Start, don’t stop: Can anyone run?

Vrijdag, 2 oktober 2015
Start, don’t stop: Can anyone run?

Every week, many hundreds of people, young and old, start running. They take the plunge and lace up their shoes to head out for a modest few minutes of easy jogging: the prelude to many decades of running enjoyment. Even runners who seem to run half marathons effortlessly once started out with 100 and 200 metre stretches. But can anyone simply start running?

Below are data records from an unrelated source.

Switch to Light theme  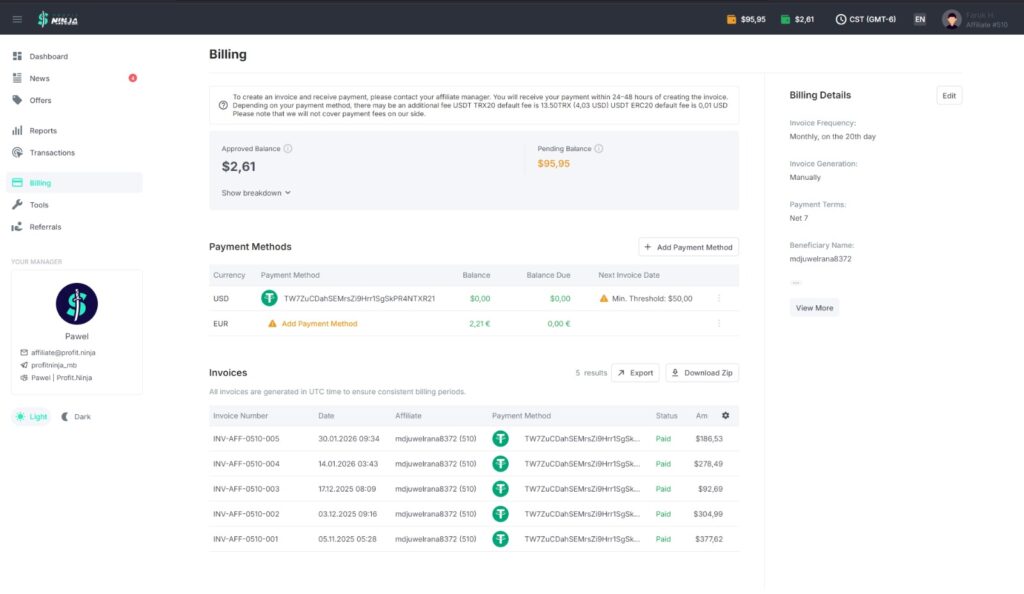[32, 416]
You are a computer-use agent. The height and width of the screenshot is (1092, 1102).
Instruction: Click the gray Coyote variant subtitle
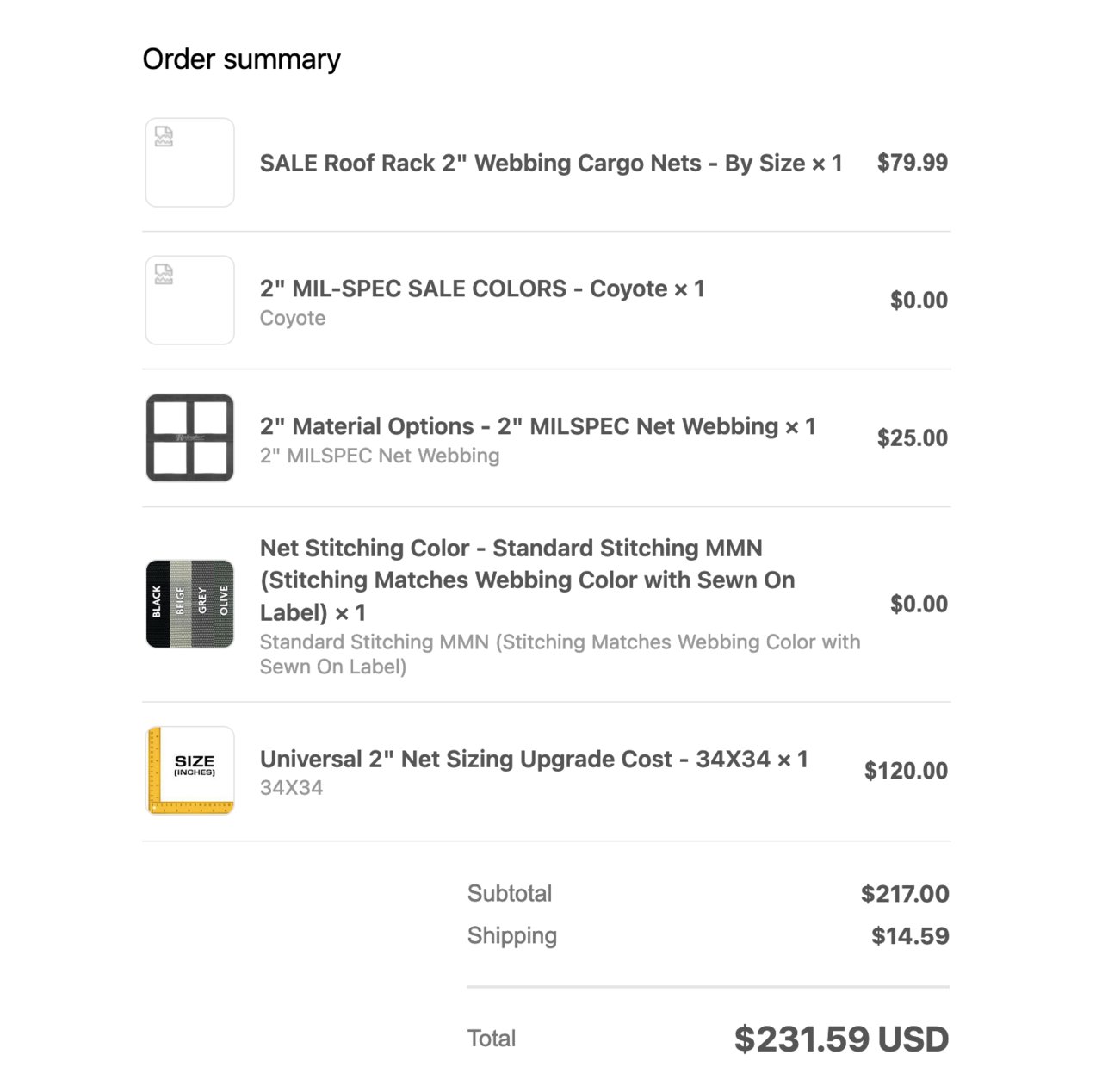pyautogui.click(x=293, y=318)
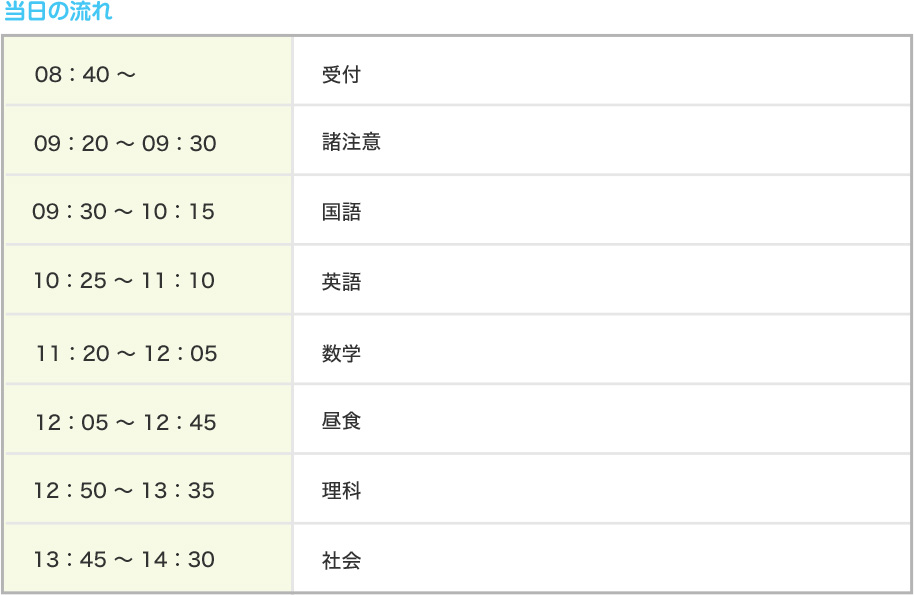
Task: Click the 理科 subject cell
Action: pyautogui.click(x=341, y=491)
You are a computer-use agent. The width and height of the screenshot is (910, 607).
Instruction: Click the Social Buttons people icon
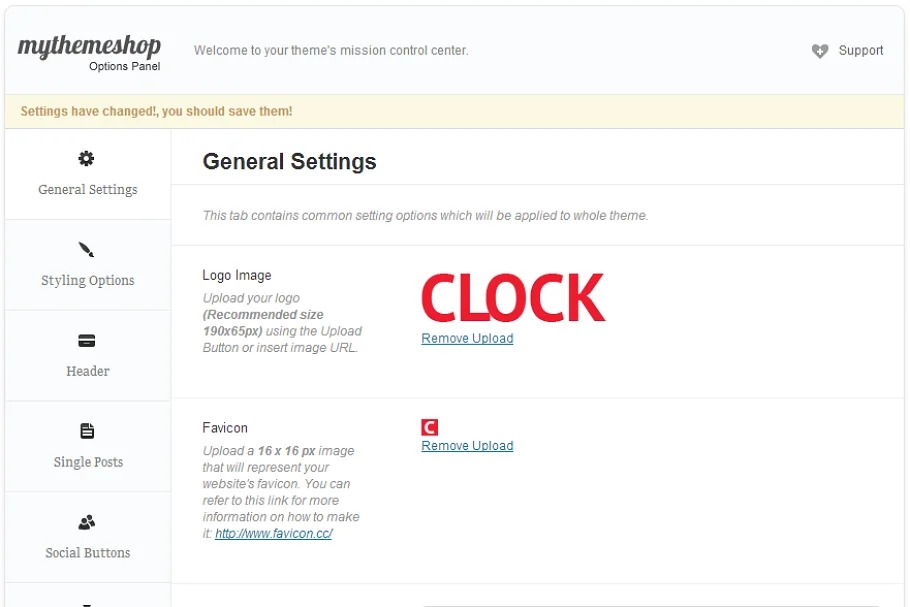coord(87,522)
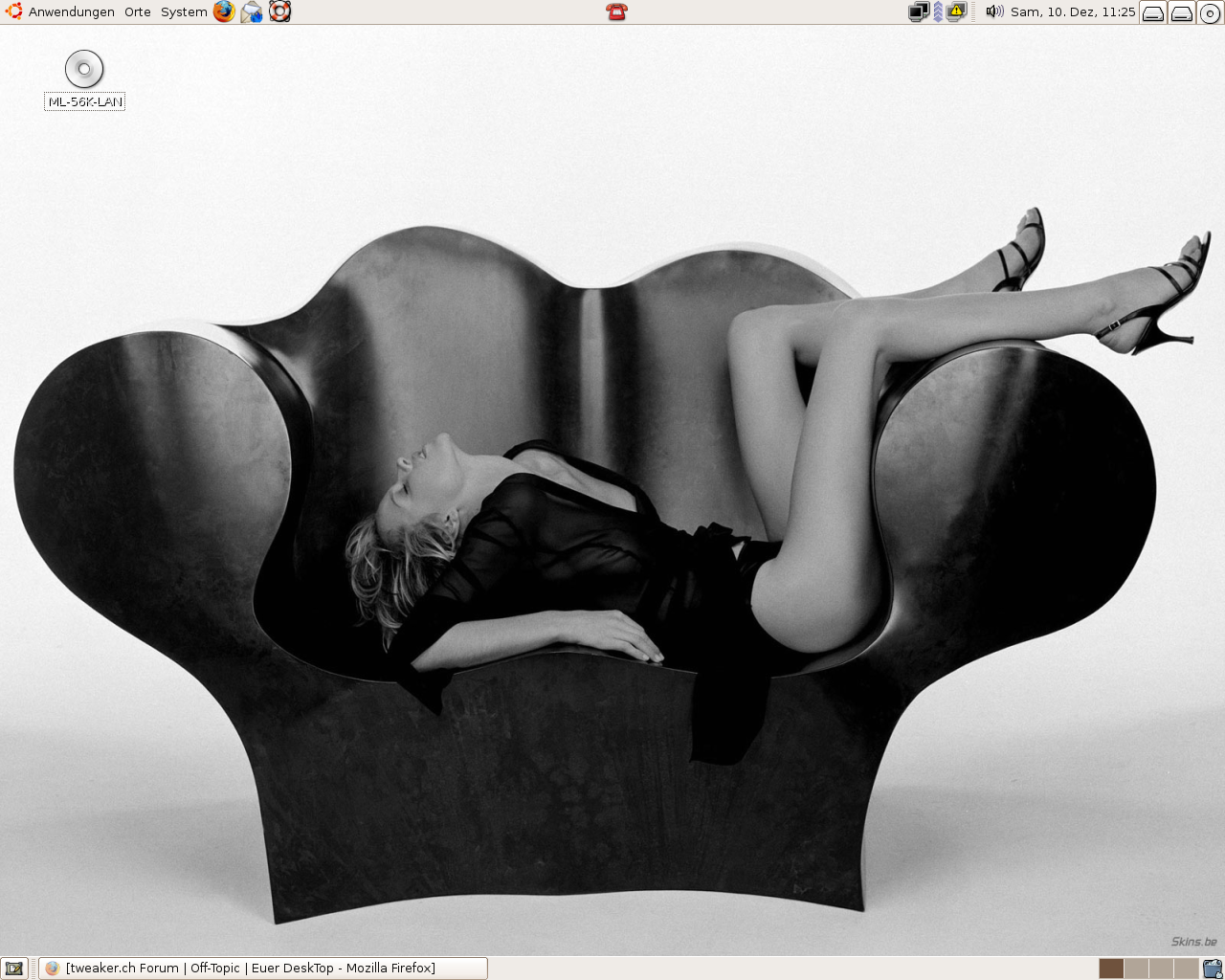Expand the clock calendar showing Sam, 10. Dez
The image size is (1225, 980).
point(1073,11)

People start participating in sports because it is good for their physical health, to lose weight or to push their own physical limits. Regular and preferably somewhat vigorous exercise also benefits your mental health. Running can be done at any time and the threshold for getting started is low. It is also one of the most effective ways to improve your condition and burn calories. It is therefore not surprising that many people choose this sport.

Not for everyone

Can anyone simply start running? Yes and no. It is said that if you can walk, you can run. This is true for many people, but not for everyone. This has to do, among other things, with the forces that your legs must deal with during running (approximately three times the body weight for each footfall) and the impact of the effort on the heart-lung system. When is it better not to get started (independently)?

  • if you cannot walk pain-free, then it is not wise to start running without consulting a general practitioner, physiotherapist or sports doctor;
  • if you are overweight (BMI >25) this need not be an impediment to starting, but you should be aware of an increased risk of injury. It’s best to build up the exercise load very carefully and stay alert for aches and pains.
  • If you are obese (BMI >30) it is better not to start running yet. Instead, it is advisable to first try to lower your BMI to below thirty by other means. The best way to do that is to make adjustments to your diet and also exercise more. Choose low-impact forms of exercise such as walking, cycling or cardio at the gym (walking on the treadmill, cycling on the exercise bike or spin bike or rowing on the ergometer, cross-trainer or stepping machine).
  • If you have not exercised for a long time or there are heart problems in your family, it is recommended that you first take an exercise test at a sports medical facility. In any case, discuss your plan to start running with your GP;
  • if you are on medication or suspect or experience health problems, it is a good idea to consult with your GP first;
  • also if you have problems with your breathing, for example, tightness in the chest, shortness of breath or asthmatic symptoms, a visit to the general practitioner is desirable.

Keep at it

Starting to run is an investment that will not pay off in just a few days or weeks. It takes perseverance and patience. It can take several weeks until running starts to become easier and your legs start to “get it”. You’re more likely to stick with it if you do it with others, such as with a Yakult Start to Run program at an athletics club near you. Go check out a running event, as well, to get inspired. And then pay attention not only to the leading group, but instead focus specifically on the runners at the back of the field. If they can do it, you should be able to as well, right?